Many social media platforms use cookies for various purposes. This can include necessary functionality but often includes usage for data-analysis and marketing. Under GDPR regulations if a website uses anything more than strictly necessary cookies created by the website itself, user consent is required.
There are some technical tools to prevent loading cookies from third party websites. Sometimes websites like
YouTube offer a way to embed content without cookies f.ex. over a different domain like youtube-nocookie.com.
In other instances embedded content doesn't create cookies, or it can be prevented by other technical means.
All embedded content is embedded from www.youtube-nocookie.com not from www.youtube.com directly.
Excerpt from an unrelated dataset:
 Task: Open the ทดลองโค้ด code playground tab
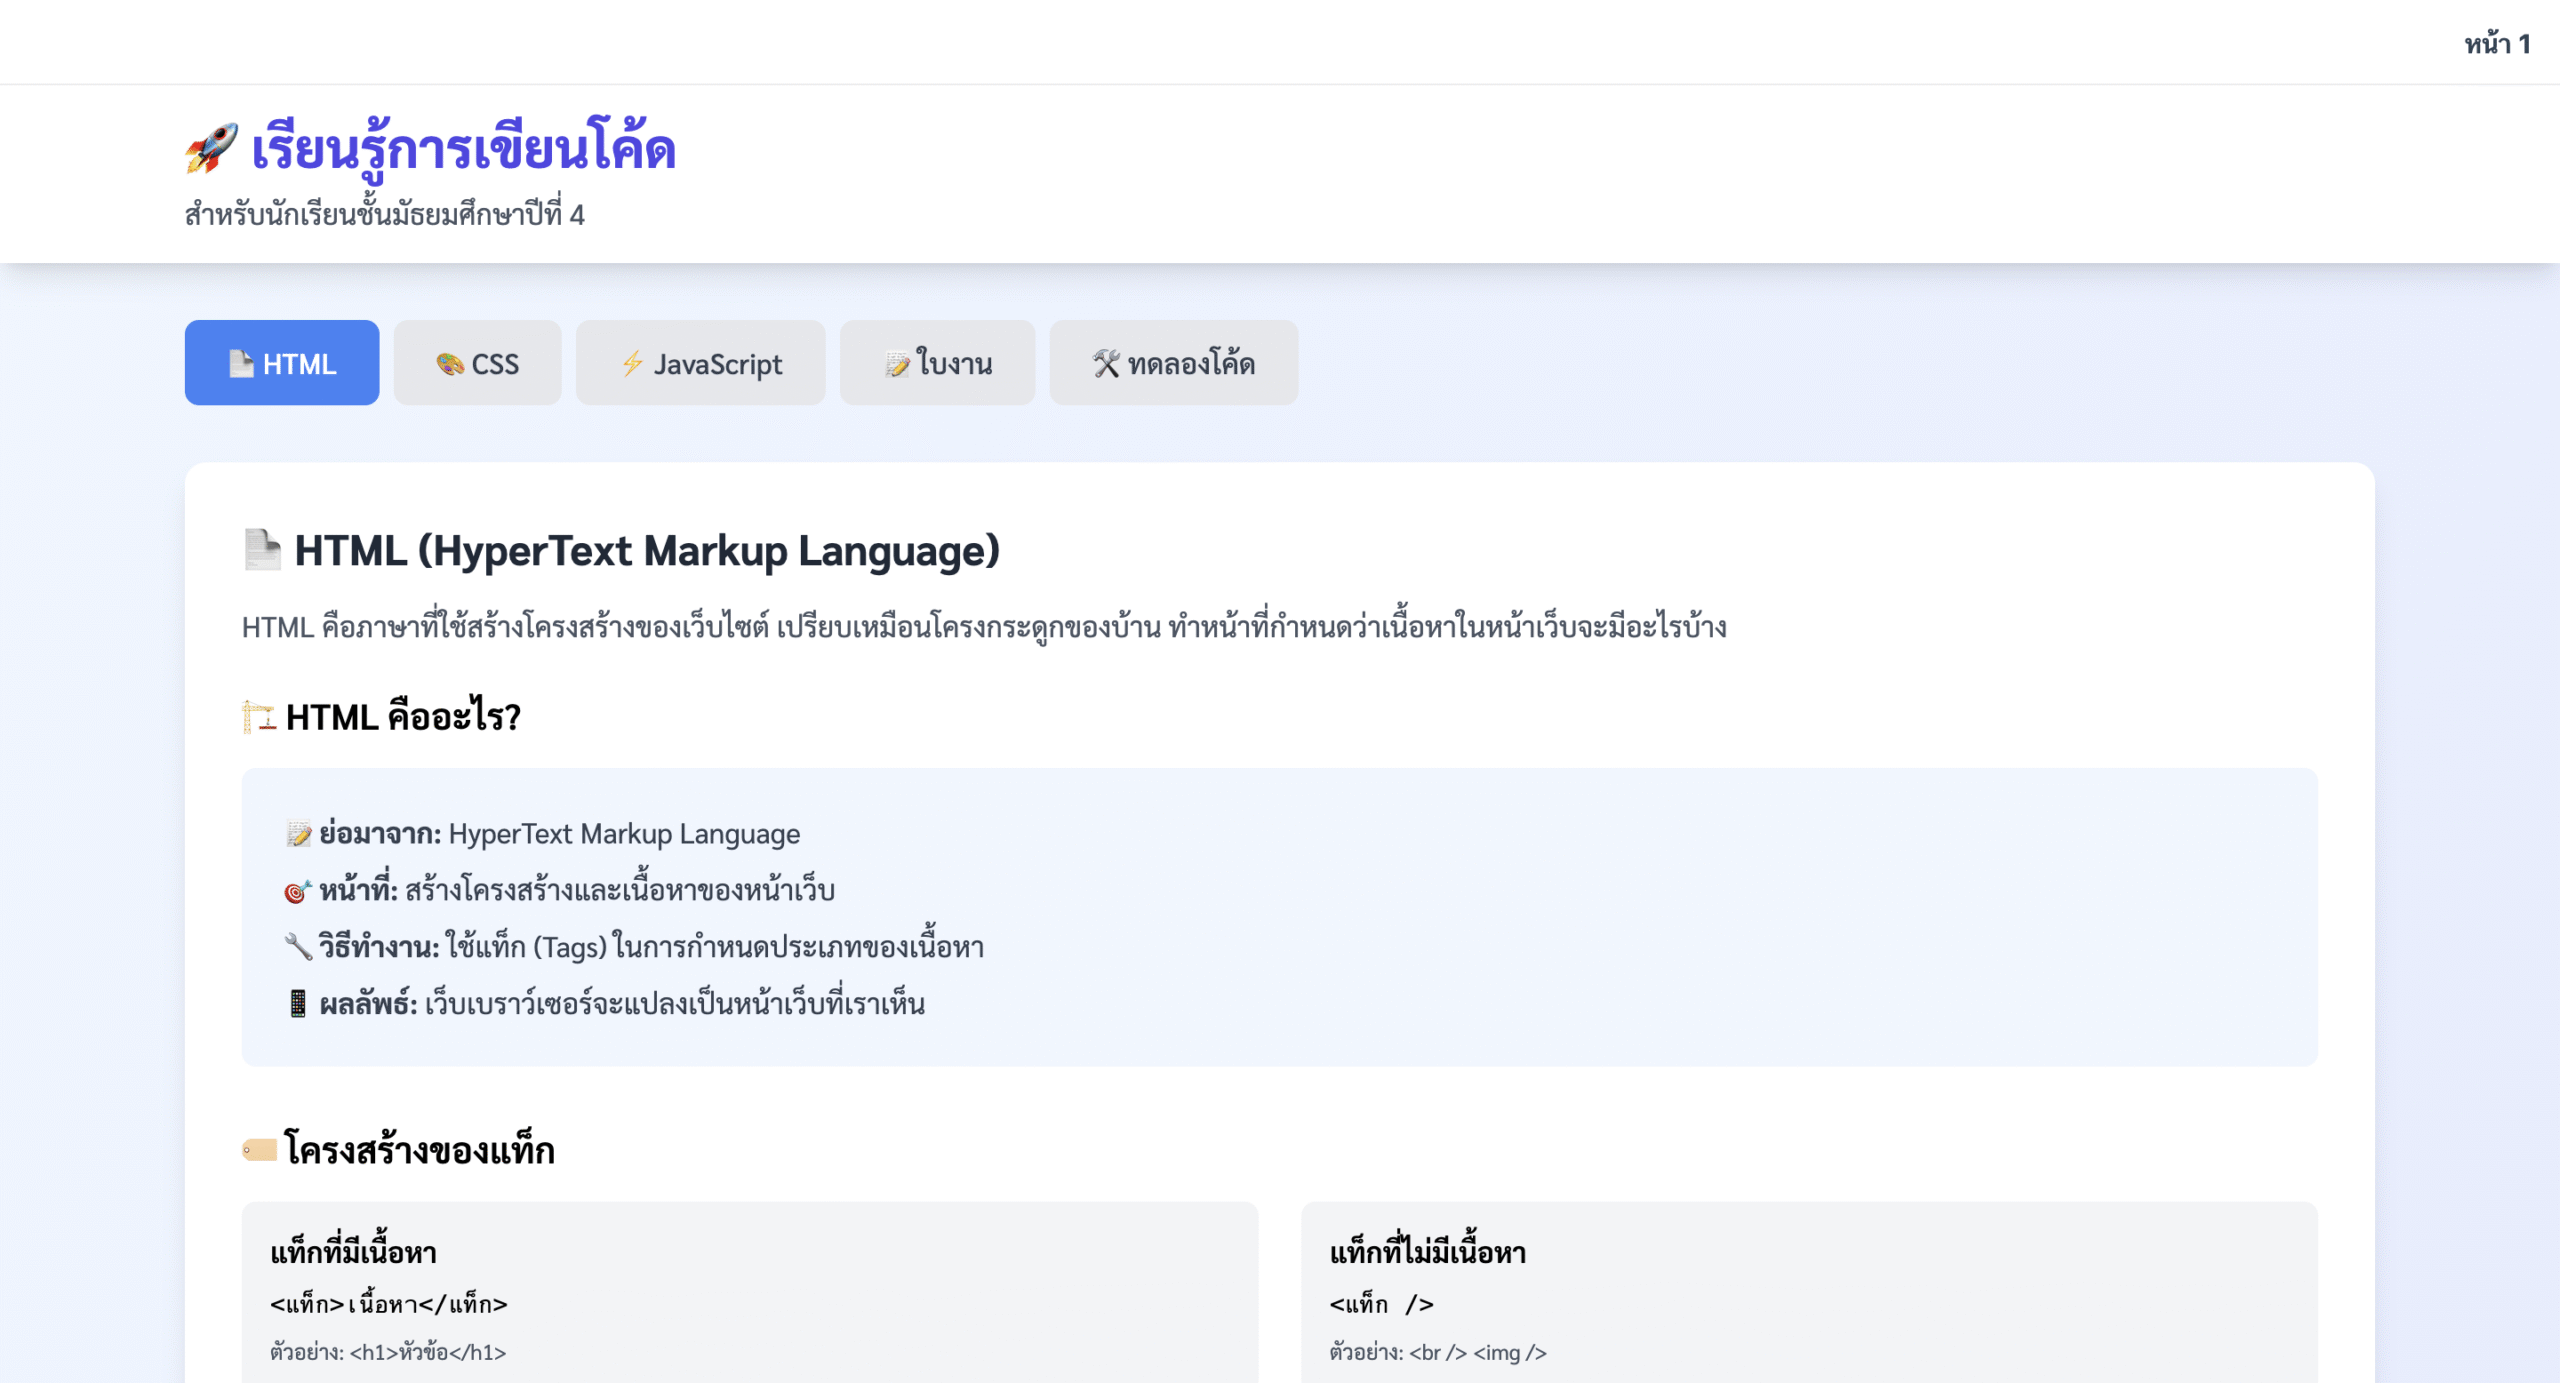pyautogui.click(x=1174, y=363)
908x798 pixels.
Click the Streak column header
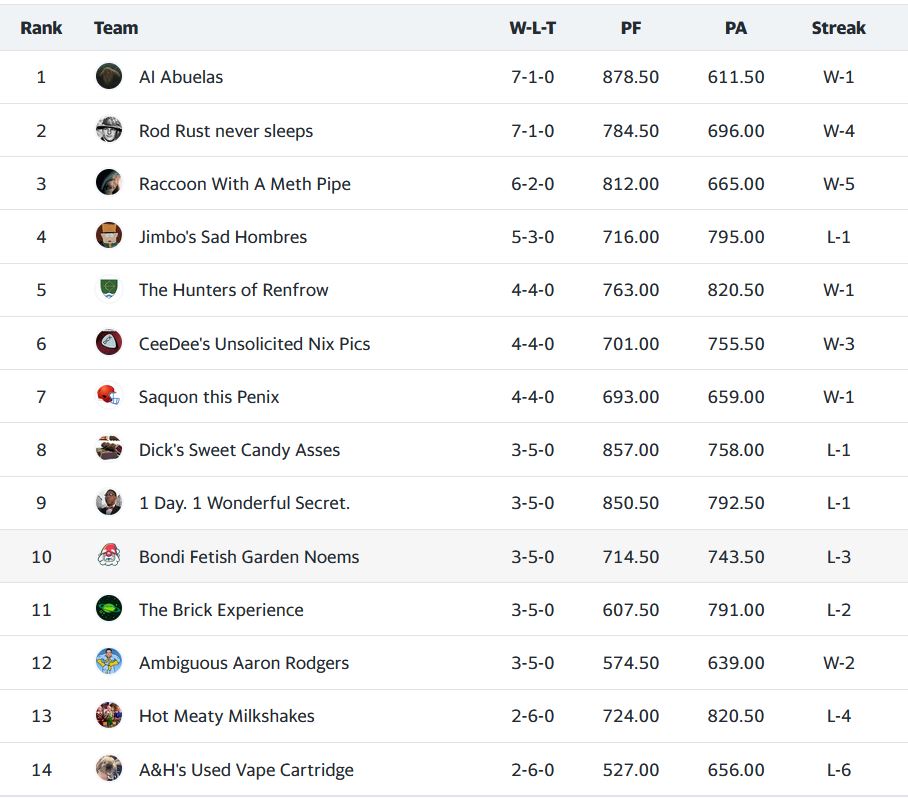click(x=838, y=28)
The iframe used to show the YouTube video is also loaded with the sandbox mode
enabled, only allowing allow-scripts to allow the execution of JavaScript from YouTube and the allow-same-origin
which is required to load the video in the iframe at all. The allowfullscreen="allowfullscreen" attribute is also
set to allow YouTube to display the video in Fullscreen on mmbd.io.
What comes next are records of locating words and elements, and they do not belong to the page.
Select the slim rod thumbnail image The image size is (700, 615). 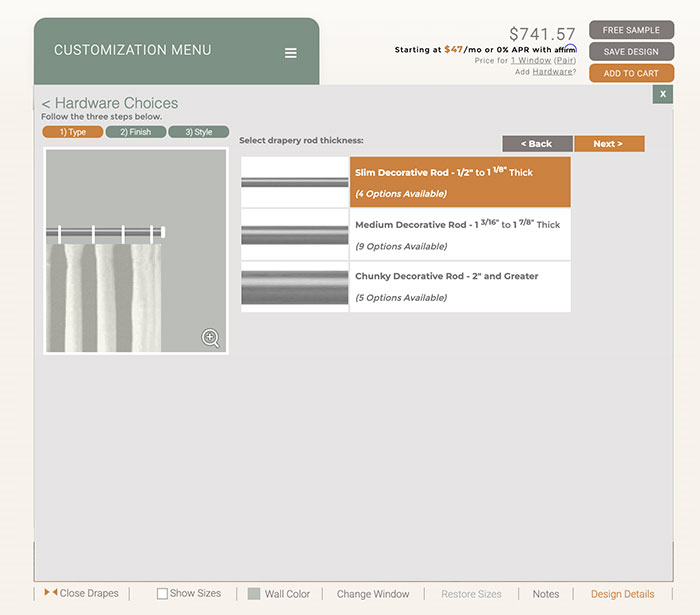[295, 182]
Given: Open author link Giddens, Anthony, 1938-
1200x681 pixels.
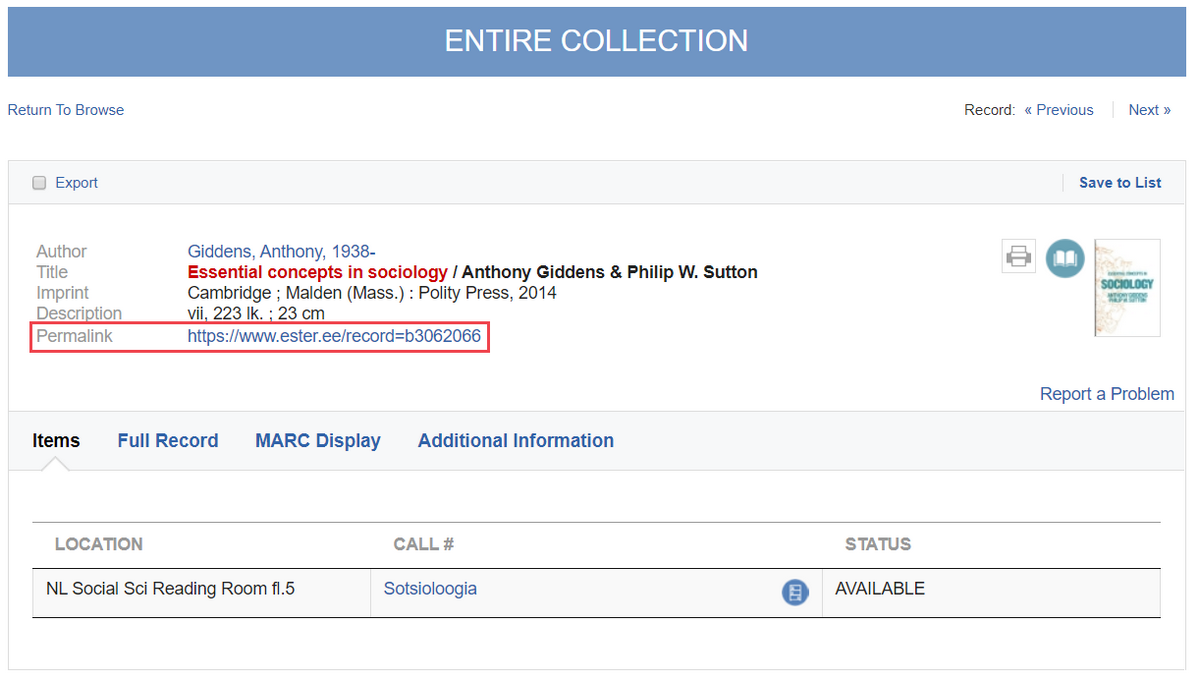Looking at the screenshot, I should pyautogui.click(x=281, y=252).
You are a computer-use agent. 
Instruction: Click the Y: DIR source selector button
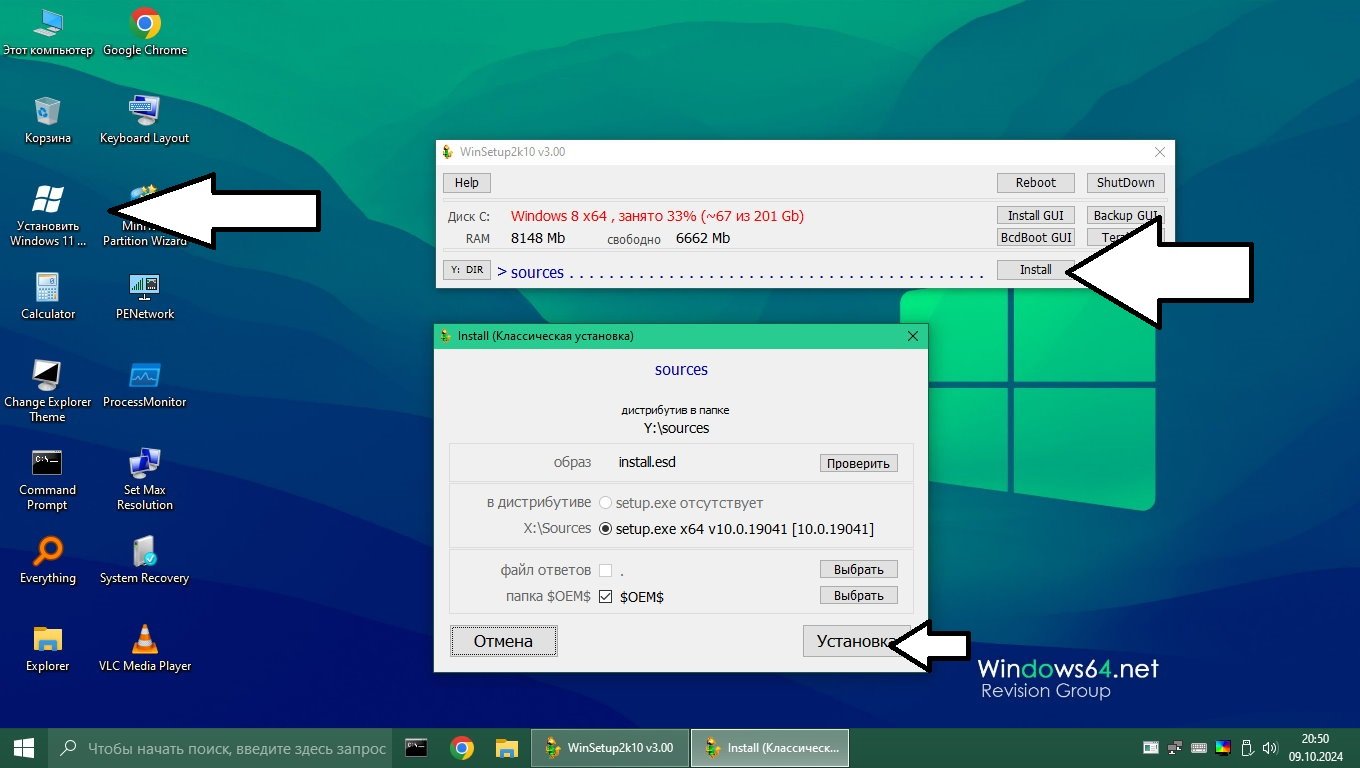pos(466,270)
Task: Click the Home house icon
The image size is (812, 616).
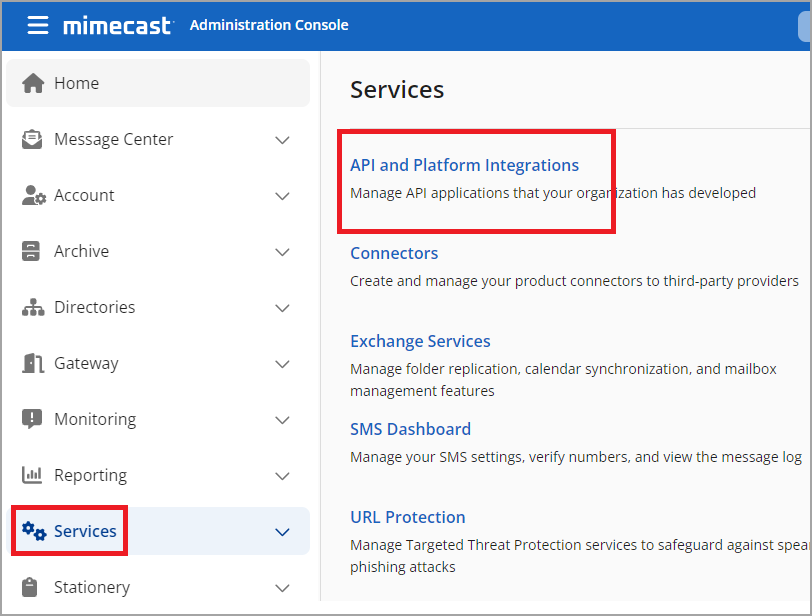Action: [33, 83]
We have to admit... we use cookies too. But hold on, it's not what you think.
We only use 2 Cookies strictly necessary for functionality or security.
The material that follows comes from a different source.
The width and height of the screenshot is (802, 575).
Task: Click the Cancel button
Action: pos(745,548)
The mmbdio_session (necessary functionality) cookie and the XSRF-TOKEN (security) cookie.
mmbdio_session cookieThis cookie stores information about your "session". Your "session" stores important context between visits of different pages of mmbd.io. For example if you create a new link, you are redirected to the mmbd.io/post/success page. On this page a link is displayed to share your media. This link is passed as a "flash message". The "flash message" is temporarily stored in your session. The "flash message" is deleted right after the mmbd.io/post/success page is loaded. To be able to identify your session this cookie is used in combination with your public IP address and your User Agent.
XSRF-TOKEN cookieThis cookie exists for security purposes. The value stored in this cookie prevents so called "CSRF" or "Cross-Site Request Forgery" Attacks. Without this cookie, someone could impersonate you and send requests from another website to mmbd.io without your knowledge.